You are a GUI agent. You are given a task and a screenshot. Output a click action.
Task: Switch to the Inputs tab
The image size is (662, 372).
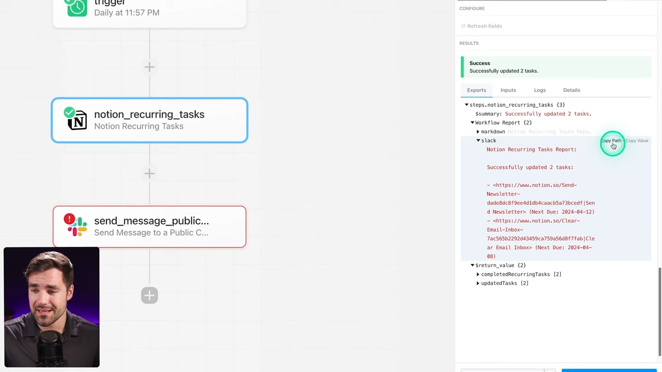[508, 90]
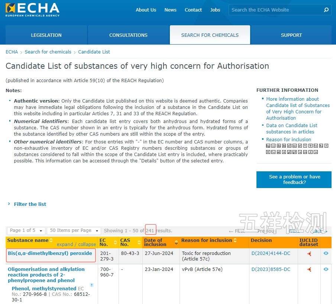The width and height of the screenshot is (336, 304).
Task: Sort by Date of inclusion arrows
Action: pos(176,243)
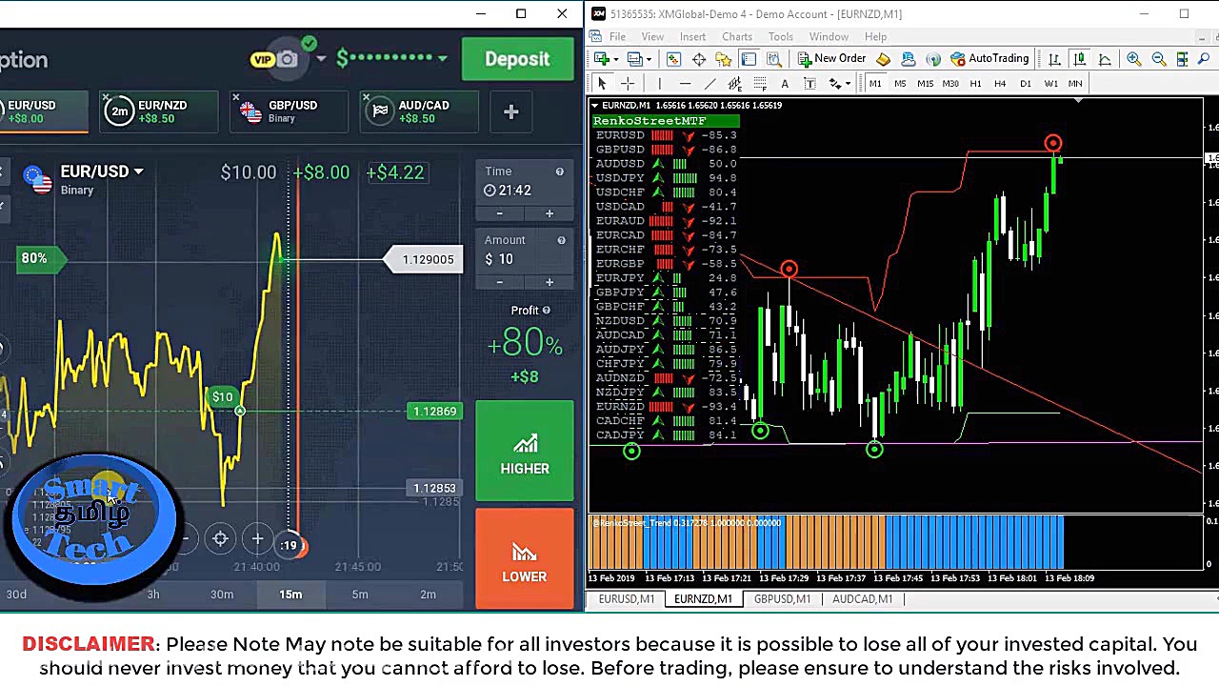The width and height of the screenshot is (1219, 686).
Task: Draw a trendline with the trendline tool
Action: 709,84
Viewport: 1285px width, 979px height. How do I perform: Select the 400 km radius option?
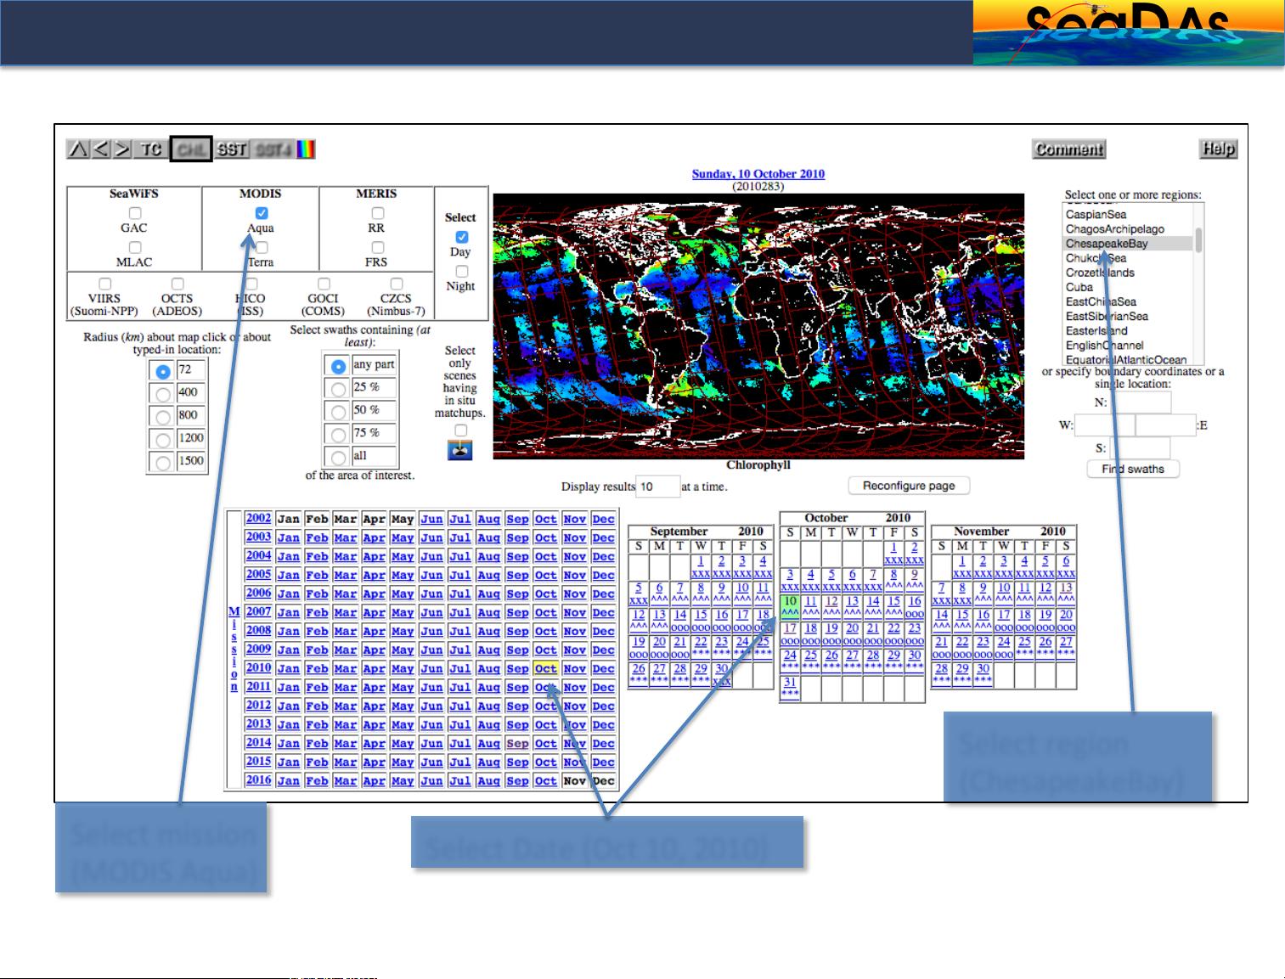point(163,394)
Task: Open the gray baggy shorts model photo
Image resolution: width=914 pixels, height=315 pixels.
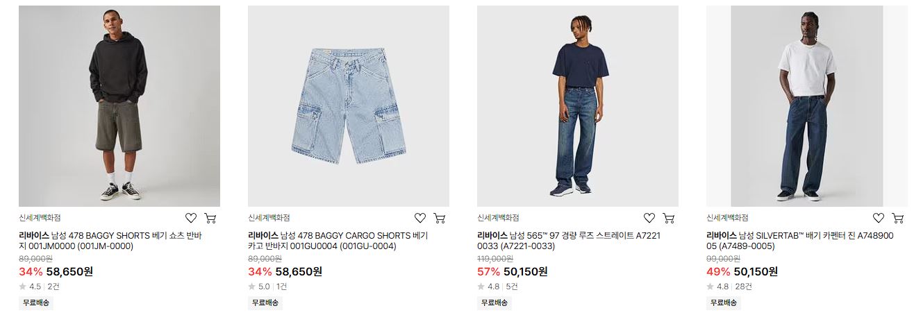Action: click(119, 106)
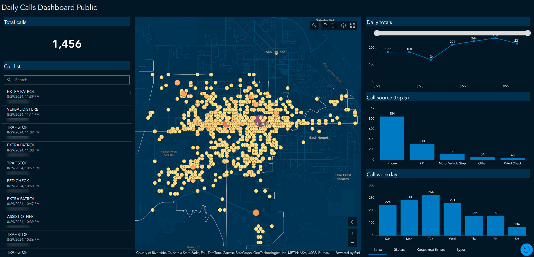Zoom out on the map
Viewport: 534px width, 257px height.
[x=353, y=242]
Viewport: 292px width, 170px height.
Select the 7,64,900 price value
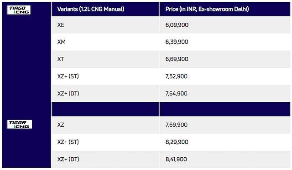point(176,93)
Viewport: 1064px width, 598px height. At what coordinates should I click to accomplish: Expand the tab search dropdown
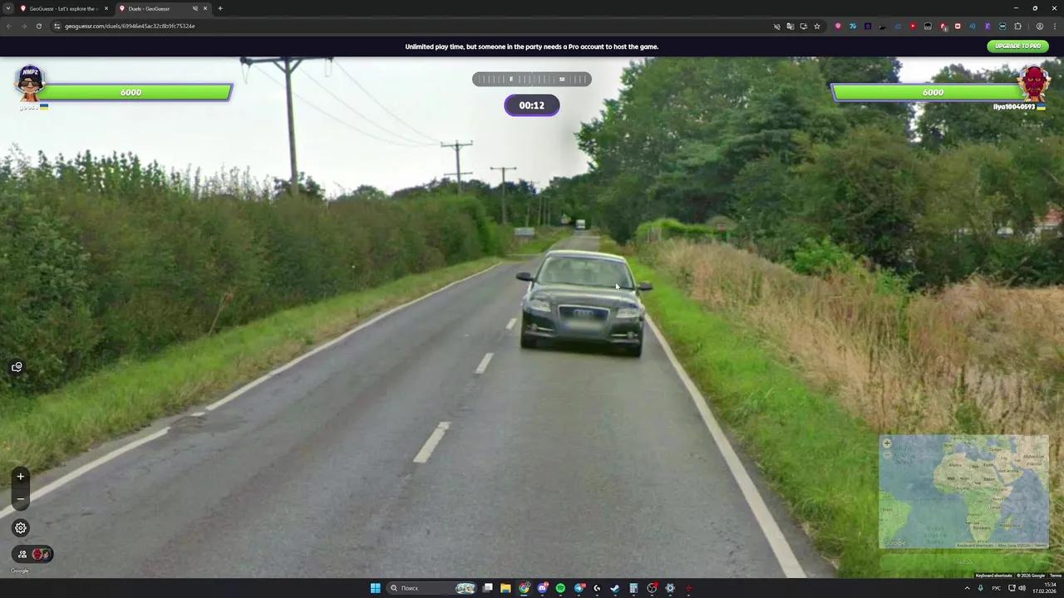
--
**Task prompt**
Would you please transcribe the lines above exactly, starting with the first line of the material and ending with the line that has "Task: Switch to the Inputs tab"?

**Exercise solution**
You are a GUI agent. You are given a task and a screenshot. Output a click action.
Task: Switch to the Inputs tab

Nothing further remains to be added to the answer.